I share all of these thoughts in the hope that it might strike a chord (so to speak), and freshly inspire you, as well. Look up Matthew 6:25-33. Take a walk or go into your backyard this spring and observe the birds and the wild flowers about which Jesus makes mention. If you're interested, you can listen to a MIDI (electronic samples) rendering of the newly resurrected All You Need, and view a sample score, here. I hope that some of my longer-serving choir members might remember this piece as fondly as I do, and that some of my newer members might look forward to the day that we can perhaps give a repeat performance. Maybe you are a member of another choir somewhere that is also on extended hiatus, and this post will inspire you to rededicate yourself to singing when this is all over.
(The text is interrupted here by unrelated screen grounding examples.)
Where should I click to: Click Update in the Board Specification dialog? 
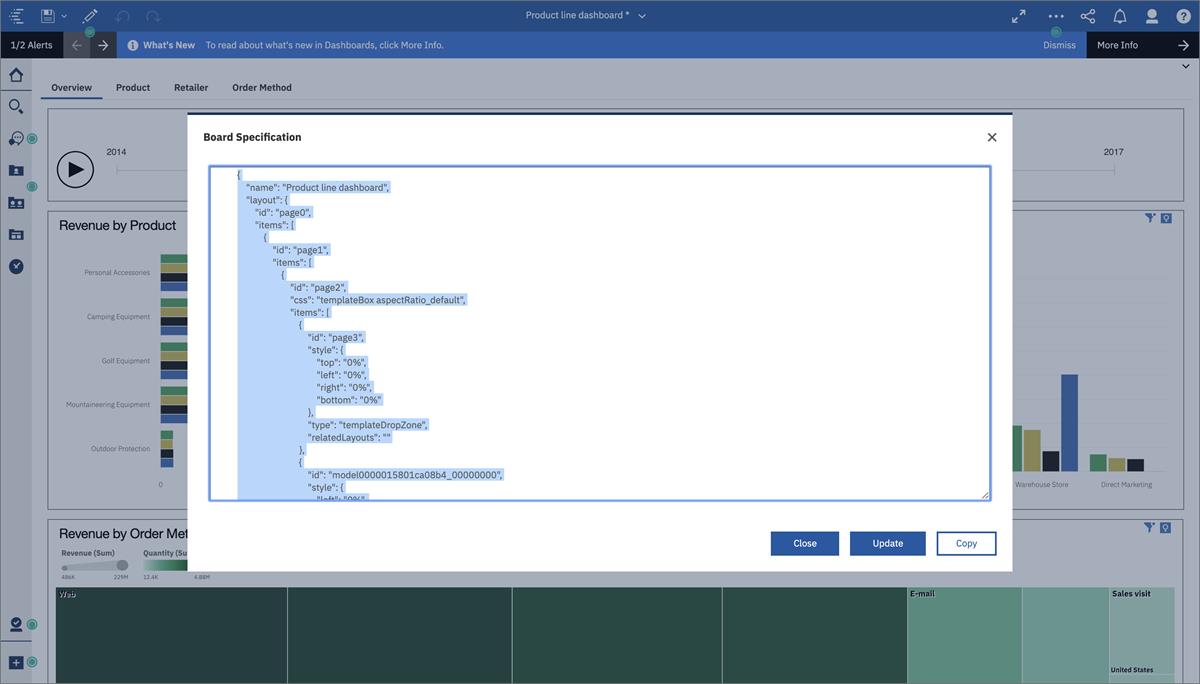click(887, 543)
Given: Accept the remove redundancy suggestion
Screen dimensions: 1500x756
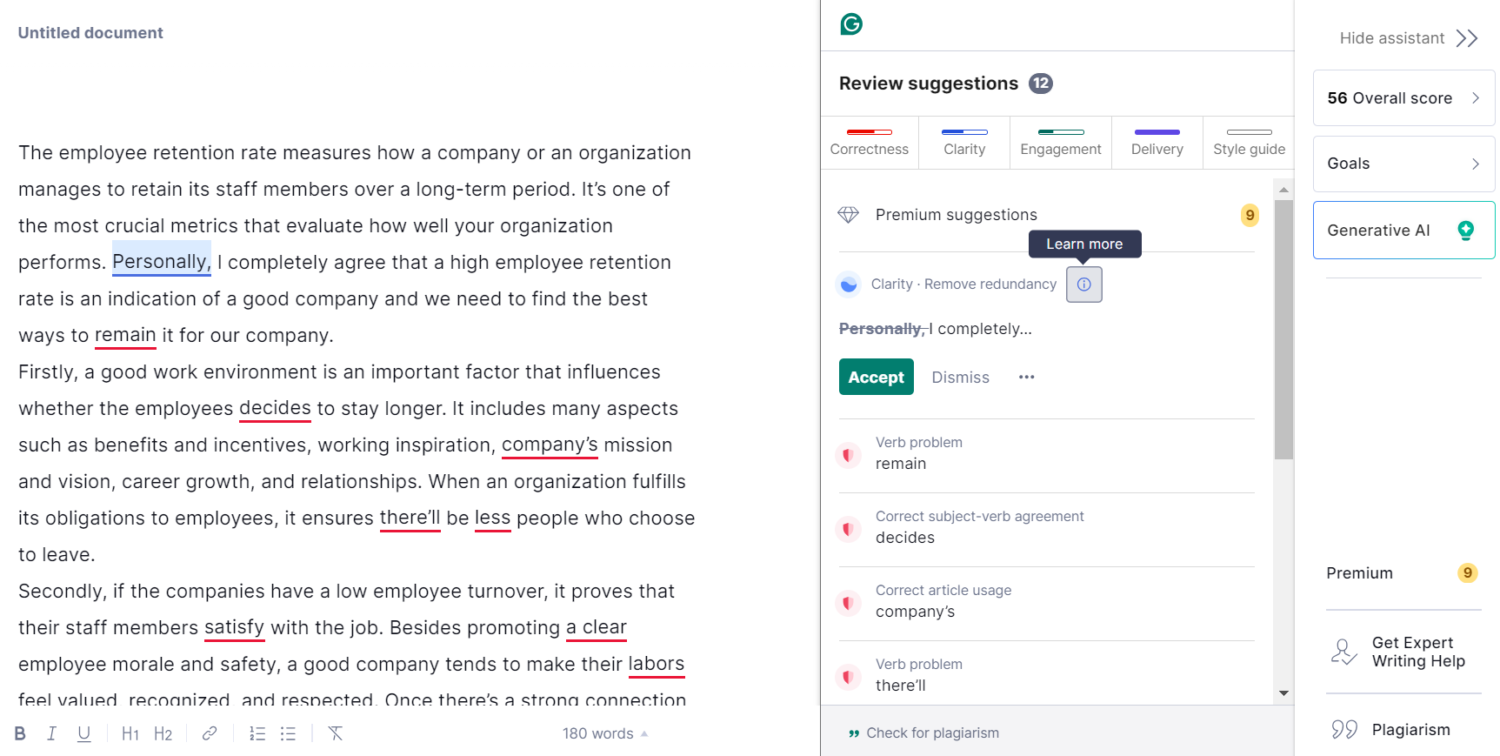Looking at the screenshot, I should 875,377.
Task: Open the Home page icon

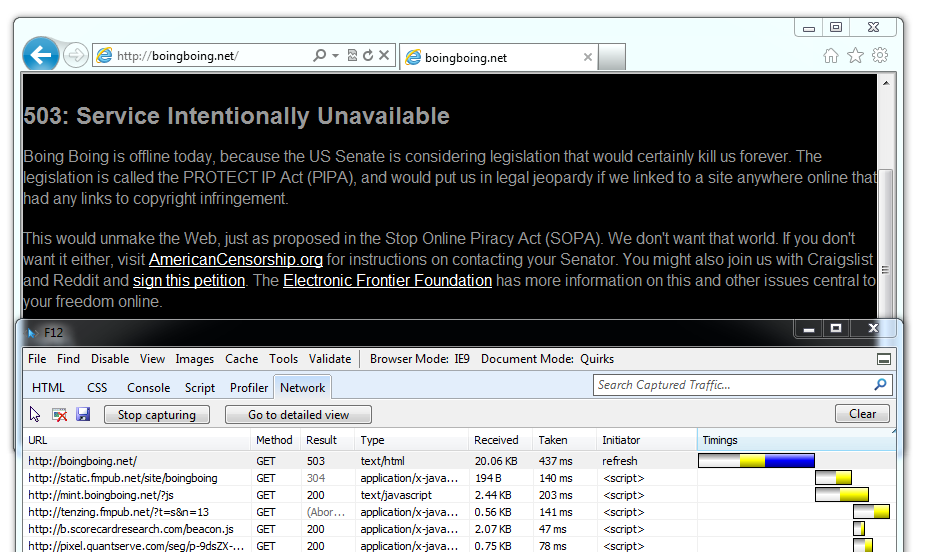Action: pyautogui.click(x=831, y=56)
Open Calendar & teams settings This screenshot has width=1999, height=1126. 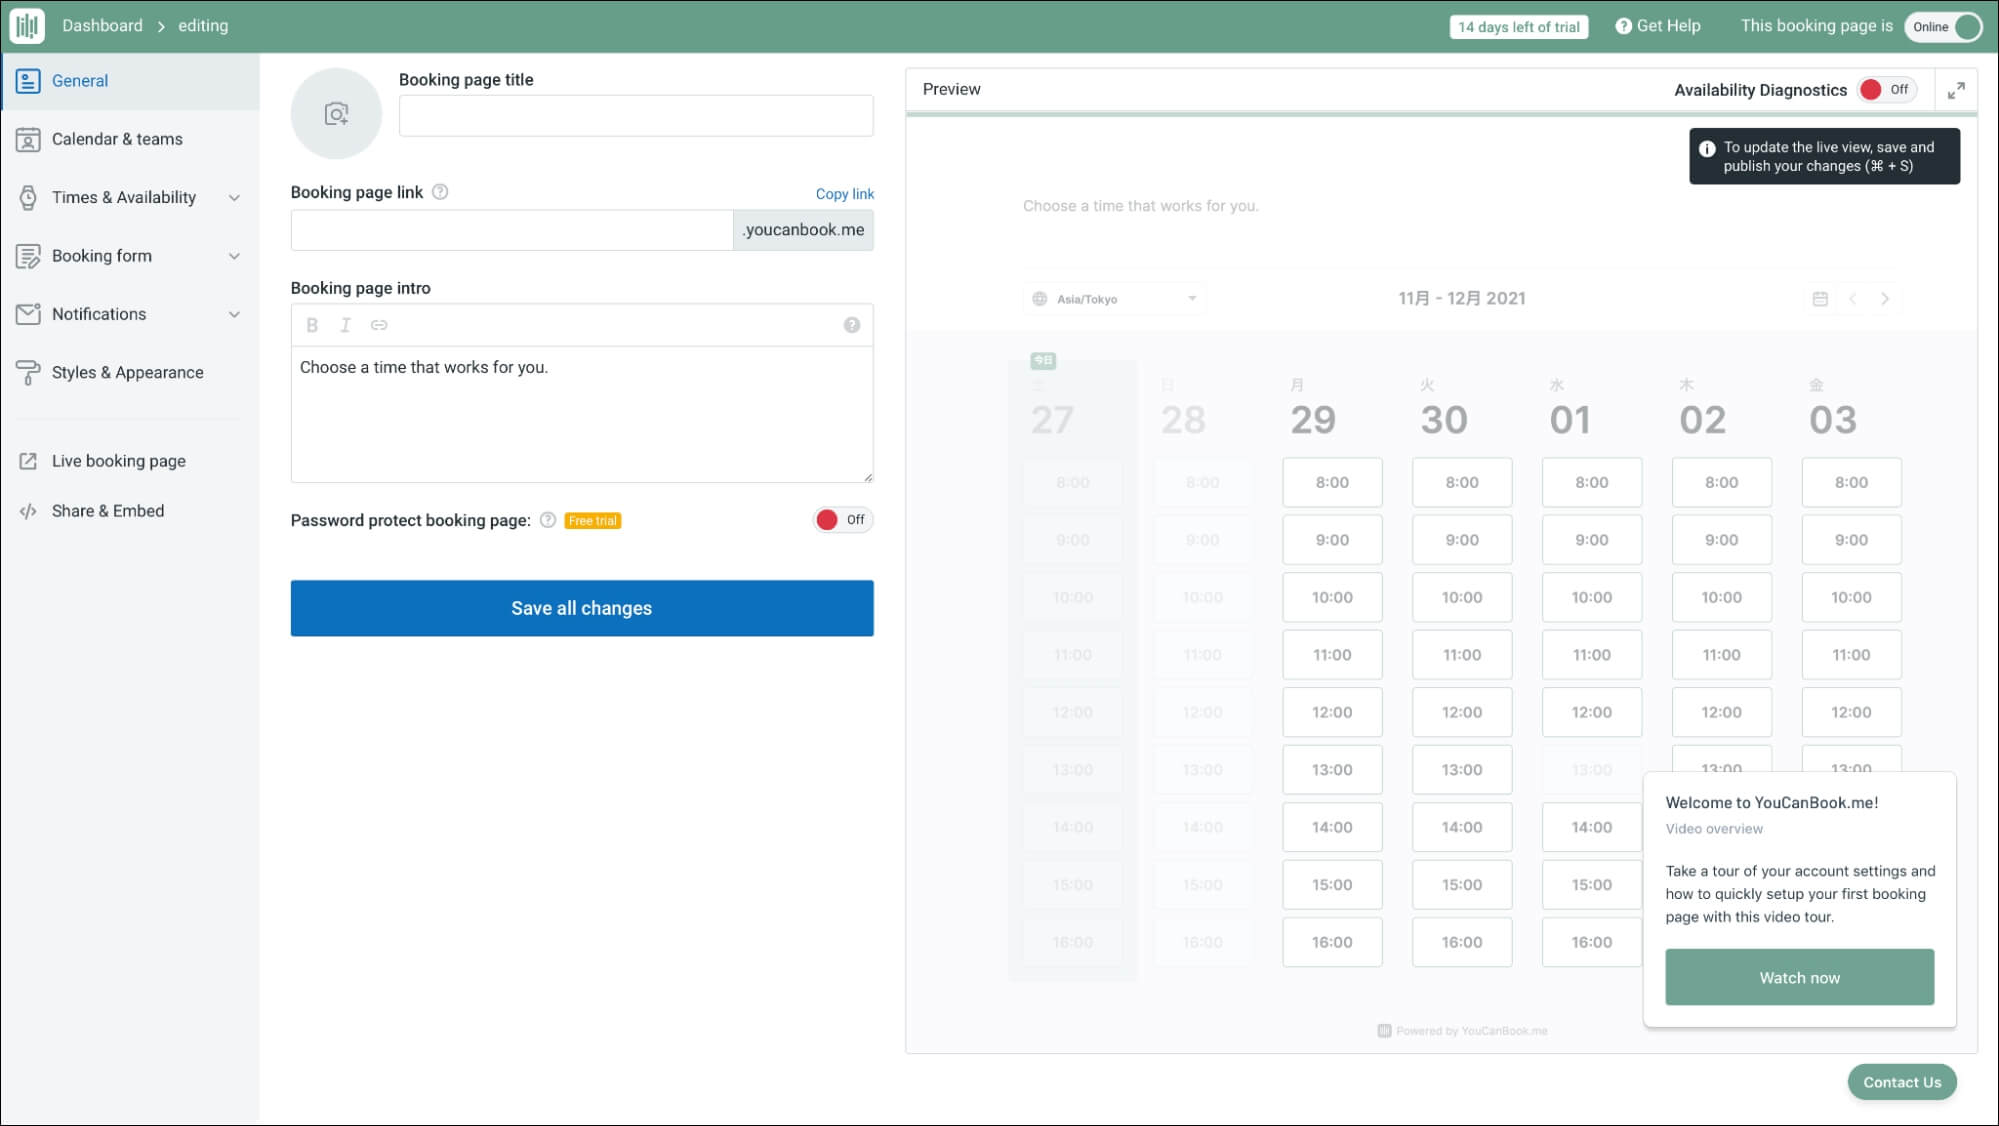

You might head over to YouTube and listen to some great past choral performances from around the world; there is a lot there to inspire you, too. In any case, I would encourage you to say some prayers, give your worries to God, and, for a time, listen to the beauty that we humans are able to occasionally (but more often than you'd think) bring into this world when we are attentive to the Spirit. What Jesus says about the wild flowers might also be said about a well-performed, inspired piece of music:
"I tell you that not even Solomon in all his splendor was clothed like one of them."